Top Tips: Having a good search policy can help your pub stay open

If you have a search policy at your premises at certain times or nights then it is important to remember why the policy is in place, whether it is voluntary or imposed by way of a condition on your premises licence.

Most search policies are intended to prevent illegal drugs or weapons from entering the premises. Sadly, we are occasionally contacted by operators of licensed premises who have received an Expedited Review application by the Police (or are threatened with one) because of a slashing or stabbing type incident at their premises where an illegal weapon evaded their search policy. Where the incident is serious – and of course it often is – the risk of the premises being closed for several weeks is real, not least because Licensing Authorities view these matters with the gravest concern and the Police fear the risk of reprisals in these often gang-related incidents.

Your search policy therefore has to do the job.

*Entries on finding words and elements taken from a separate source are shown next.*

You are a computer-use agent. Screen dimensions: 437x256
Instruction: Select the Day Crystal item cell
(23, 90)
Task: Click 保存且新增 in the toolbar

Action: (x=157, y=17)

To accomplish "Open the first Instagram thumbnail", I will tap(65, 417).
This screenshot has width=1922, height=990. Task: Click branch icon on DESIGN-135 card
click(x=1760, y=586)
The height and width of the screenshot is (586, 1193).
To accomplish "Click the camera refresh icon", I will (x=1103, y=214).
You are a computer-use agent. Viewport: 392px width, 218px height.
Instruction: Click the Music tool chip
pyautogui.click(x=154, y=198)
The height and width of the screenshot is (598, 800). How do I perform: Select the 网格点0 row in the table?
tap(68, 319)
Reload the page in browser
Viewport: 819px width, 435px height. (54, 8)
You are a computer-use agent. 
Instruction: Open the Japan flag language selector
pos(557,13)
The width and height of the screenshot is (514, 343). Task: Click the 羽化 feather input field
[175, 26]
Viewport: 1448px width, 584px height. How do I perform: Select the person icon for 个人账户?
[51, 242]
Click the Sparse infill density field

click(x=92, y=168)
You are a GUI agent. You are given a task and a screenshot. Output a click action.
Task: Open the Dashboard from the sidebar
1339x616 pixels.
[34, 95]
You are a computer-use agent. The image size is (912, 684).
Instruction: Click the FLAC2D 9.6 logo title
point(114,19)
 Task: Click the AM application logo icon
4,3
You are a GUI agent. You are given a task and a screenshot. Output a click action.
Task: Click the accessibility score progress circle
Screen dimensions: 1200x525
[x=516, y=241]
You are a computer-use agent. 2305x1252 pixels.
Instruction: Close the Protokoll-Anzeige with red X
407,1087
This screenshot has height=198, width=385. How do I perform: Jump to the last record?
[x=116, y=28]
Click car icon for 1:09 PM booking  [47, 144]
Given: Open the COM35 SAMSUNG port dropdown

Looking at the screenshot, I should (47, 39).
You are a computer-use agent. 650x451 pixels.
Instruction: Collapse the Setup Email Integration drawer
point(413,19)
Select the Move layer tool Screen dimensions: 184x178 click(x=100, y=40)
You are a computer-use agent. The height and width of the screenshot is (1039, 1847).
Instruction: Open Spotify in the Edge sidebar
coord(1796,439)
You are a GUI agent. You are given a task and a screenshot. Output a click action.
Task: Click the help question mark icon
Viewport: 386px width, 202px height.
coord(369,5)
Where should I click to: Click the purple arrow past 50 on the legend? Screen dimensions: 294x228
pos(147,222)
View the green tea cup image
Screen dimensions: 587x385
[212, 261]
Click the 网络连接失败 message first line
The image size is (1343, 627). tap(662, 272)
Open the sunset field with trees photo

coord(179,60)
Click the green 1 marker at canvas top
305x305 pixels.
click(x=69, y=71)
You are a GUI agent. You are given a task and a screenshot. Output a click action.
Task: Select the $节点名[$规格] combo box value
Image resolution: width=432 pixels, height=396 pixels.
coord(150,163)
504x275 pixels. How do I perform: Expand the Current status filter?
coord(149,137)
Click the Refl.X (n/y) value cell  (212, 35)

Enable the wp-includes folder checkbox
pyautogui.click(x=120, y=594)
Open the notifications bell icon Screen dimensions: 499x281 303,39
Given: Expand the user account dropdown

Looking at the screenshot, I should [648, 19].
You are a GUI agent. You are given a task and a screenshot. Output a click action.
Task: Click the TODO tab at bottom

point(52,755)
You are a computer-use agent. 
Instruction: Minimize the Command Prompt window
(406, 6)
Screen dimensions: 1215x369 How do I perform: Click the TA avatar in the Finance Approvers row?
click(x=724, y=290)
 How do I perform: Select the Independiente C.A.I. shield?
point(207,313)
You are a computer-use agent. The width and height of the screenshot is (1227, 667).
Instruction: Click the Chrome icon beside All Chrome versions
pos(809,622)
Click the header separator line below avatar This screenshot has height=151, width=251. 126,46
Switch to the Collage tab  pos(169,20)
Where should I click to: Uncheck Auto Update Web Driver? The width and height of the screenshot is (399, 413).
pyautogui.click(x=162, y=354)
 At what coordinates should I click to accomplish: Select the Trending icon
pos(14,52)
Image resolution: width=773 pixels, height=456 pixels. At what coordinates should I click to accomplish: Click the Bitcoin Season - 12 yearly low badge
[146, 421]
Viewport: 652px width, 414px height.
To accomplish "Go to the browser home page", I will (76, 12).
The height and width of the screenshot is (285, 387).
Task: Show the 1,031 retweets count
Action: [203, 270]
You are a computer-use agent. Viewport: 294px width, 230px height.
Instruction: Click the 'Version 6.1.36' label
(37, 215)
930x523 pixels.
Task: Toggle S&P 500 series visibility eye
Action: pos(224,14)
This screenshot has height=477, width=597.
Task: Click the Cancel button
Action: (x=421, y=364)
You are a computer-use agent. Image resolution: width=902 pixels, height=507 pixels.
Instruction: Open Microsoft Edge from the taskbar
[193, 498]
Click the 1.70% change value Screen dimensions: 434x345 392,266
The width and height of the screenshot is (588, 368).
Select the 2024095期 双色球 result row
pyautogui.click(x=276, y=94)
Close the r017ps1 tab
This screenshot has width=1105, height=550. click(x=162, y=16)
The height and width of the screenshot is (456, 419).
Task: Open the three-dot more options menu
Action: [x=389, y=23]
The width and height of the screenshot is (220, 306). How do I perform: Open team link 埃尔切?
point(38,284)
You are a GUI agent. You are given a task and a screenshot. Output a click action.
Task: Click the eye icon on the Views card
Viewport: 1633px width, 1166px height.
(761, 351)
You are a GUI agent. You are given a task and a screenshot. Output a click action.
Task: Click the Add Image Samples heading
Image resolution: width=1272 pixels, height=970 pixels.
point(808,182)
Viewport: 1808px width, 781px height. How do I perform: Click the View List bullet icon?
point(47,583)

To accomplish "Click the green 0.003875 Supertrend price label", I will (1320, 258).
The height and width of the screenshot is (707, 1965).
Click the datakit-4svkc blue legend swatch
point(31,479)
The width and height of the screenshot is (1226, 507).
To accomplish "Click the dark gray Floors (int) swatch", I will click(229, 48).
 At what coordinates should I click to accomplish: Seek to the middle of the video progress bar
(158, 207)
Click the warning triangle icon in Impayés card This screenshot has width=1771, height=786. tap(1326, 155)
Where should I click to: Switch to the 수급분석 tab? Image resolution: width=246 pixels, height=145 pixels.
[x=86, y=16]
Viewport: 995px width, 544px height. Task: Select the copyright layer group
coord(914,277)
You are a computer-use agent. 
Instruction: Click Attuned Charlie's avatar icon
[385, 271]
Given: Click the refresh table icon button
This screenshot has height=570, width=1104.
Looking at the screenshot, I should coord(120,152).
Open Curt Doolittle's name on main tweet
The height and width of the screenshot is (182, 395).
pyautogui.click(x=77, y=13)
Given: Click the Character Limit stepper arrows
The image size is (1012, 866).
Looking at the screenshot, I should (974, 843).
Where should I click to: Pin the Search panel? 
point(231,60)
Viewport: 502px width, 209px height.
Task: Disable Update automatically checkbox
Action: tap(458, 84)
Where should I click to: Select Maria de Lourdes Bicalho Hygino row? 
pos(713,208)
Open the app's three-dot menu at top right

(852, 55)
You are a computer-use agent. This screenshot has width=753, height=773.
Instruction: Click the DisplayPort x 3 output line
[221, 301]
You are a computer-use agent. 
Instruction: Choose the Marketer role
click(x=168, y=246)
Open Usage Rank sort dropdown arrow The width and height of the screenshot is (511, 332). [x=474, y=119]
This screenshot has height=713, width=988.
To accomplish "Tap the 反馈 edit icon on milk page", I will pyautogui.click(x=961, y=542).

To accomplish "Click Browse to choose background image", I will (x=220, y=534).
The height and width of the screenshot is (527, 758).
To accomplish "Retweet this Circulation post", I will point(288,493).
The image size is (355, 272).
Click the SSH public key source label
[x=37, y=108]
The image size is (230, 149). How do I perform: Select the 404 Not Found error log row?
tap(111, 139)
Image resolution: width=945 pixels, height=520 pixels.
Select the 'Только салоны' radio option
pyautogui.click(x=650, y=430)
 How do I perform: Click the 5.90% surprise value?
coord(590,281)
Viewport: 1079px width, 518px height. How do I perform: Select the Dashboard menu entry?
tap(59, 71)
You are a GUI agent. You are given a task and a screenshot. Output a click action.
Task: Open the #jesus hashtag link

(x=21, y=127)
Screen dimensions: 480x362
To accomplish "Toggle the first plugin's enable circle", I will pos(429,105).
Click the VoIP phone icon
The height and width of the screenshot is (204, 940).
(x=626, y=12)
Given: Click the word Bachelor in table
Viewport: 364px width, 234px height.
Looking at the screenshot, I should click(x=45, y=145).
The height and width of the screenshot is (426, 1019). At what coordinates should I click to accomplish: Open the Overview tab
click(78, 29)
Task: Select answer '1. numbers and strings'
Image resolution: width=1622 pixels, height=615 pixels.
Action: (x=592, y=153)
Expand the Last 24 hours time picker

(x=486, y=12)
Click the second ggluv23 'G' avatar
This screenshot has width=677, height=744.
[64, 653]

In a world where belt-buckles and even chewing gum packets are apparently being sold with ready-made blades vigilance is the key.

Below are a few key points to consider:

  • Door Supervisors have no legal or statutory powers to search any person. However, you can effectively have a “condition of entry” which simply means that customers may be allowed to enter the premises on the condition that the door staff are permitted to search them. If they refuse consent, then they should be refused entry.
  • Never forcibly search anyone;
  • Display a sign explaining your search policy, which may include the use of metal detector wands or a metal arch;
  • Explain what you will be searching for – illegal drugs, weapons and any other items unsuitable to be brought into the premises;
  • Most customers will appreciate your conducting searches for their own safety;
  • Searches should be carried out courteously and as efficiently as possible
    If you have a random search policy then it should be carried out at a frequency likely to act as a deterrent factor and the selection of customers to be searched must not be made on any grounds that could be seen as discriminatory and therefore unlawful;
  • Male door supervisors may ask female customers to empty the contents of their handbags or pockets onto a table but otherwise should not carry out a “pat-down”.
  • Female door supervisors should be used in these circumstances;
  • Seizures of illegal drugs or weapons should be recorded and the Police notified.

The above are general practical points and not a summary of the law. The actual detail of your search policy should be prepared with your security company and if necessary the Police. However, if a serious incident involving a weapon takes place at your premises the first question that will be asked is how did that weapon get into the premises in the first place? In order to answer that question effectively and reduce the risk of emergency Police powers being used to potentially close your premises you need to have a robust search policy, consistently applied and which reflects the level of risk perceived at the time the incident took place.